(Records contained in a dataset)
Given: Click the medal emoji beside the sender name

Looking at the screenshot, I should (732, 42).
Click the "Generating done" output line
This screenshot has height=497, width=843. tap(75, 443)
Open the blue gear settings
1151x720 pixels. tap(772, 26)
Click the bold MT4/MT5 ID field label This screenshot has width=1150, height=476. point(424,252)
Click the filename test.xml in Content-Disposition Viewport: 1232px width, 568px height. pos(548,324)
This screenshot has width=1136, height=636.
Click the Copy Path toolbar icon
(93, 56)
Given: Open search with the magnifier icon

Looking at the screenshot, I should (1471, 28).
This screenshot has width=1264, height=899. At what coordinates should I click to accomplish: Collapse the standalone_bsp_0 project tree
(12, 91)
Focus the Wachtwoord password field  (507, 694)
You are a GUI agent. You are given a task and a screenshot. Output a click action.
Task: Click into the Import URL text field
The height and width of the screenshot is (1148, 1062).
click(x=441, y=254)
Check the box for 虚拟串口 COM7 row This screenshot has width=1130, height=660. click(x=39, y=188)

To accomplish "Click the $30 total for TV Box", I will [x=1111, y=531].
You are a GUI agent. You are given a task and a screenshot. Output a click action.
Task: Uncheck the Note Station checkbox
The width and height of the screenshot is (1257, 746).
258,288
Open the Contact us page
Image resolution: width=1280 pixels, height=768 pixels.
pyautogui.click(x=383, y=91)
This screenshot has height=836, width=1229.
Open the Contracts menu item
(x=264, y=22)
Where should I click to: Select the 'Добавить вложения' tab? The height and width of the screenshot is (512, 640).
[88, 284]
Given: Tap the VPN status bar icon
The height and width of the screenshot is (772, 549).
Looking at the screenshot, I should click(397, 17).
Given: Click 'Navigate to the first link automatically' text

* **PROBLEM DESCRIPTION**:
Could you print the lines above, exactly as written, from the line containing "This screenshot has height=836, width=1229." through the final one?

* **SOLUTION FOR THIS TASK**:
This screenshot has height=836, width=1229.
Open the Contracts menu item
(x=264, y=22)
Where should I click to: Select the 'Добавить вложения' tab? The height and width of the screenshot is (512, 640).
[88, 284]
Given: Tap the VPN status bar icon
The height and width of the screenshot is (772, 549).
Looking at the screenshot, I should click(397, 17).
Given: Click 'Navigate to the first link automatically' text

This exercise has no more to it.